What you are asked to do
Scan the lines below for the string "agent" and copy every one that has it.

Source information

◇ ◇ ◇ ◇ ◇ ◇ ◇

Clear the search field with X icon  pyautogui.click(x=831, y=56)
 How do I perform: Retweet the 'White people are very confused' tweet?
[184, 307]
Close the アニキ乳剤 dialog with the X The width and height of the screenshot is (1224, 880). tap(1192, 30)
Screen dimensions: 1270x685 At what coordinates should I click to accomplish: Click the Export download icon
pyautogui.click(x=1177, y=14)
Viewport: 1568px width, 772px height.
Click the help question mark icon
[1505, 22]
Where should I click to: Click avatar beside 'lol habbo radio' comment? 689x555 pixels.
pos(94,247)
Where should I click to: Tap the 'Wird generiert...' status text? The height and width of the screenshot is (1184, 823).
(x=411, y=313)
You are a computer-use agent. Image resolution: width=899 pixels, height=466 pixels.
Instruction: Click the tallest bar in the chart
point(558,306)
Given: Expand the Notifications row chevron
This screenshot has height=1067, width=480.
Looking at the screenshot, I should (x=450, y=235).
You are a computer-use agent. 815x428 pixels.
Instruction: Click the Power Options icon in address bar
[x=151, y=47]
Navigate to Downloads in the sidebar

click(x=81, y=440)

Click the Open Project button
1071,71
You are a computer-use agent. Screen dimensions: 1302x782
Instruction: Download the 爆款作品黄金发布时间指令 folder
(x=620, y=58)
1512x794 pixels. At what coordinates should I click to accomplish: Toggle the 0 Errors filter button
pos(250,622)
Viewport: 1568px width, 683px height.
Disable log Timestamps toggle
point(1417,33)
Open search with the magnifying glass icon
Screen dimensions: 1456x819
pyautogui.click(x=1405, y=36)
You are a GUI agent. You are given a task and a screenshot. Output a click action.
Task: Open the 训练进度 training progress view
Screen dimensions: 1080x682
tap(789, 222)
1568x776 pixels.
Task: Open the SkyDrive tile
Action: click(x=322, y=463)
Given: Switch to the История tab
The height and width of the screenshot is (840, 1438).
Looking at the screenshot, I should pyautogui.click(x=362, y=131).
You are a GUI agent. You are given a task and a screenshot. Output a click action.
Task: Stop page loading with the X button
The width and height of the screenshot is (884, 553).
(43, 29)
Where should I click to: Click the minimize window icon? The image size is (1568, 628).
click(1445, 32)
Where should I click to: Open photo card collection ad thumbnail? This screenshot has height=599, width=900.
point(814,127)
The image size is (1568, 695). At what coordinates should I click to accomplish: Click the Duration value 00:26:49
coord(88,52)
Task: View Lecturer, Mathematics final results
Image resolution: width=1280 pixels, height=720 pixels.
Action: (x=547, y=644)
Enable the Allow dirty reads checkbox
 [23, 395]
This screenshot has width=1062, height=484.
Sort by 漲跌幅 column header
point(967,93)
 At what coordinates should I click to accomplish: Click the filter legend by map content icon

◇ ◇ ◇ ◇ ◇ ◇ ◇

Response for this exercise
You are a computer-use agent. Image resolution: width=899 pixels, height=466 pixels.
You are a computer-use agent. 815x428 pixels.
You are a computer-use agent. Screen dimensions: 1302x782
You are a GUI agent. You are given a task and a screenshot. Output a click action.
You are a GUI agent. You are given a task and a screenshot. Output a click action.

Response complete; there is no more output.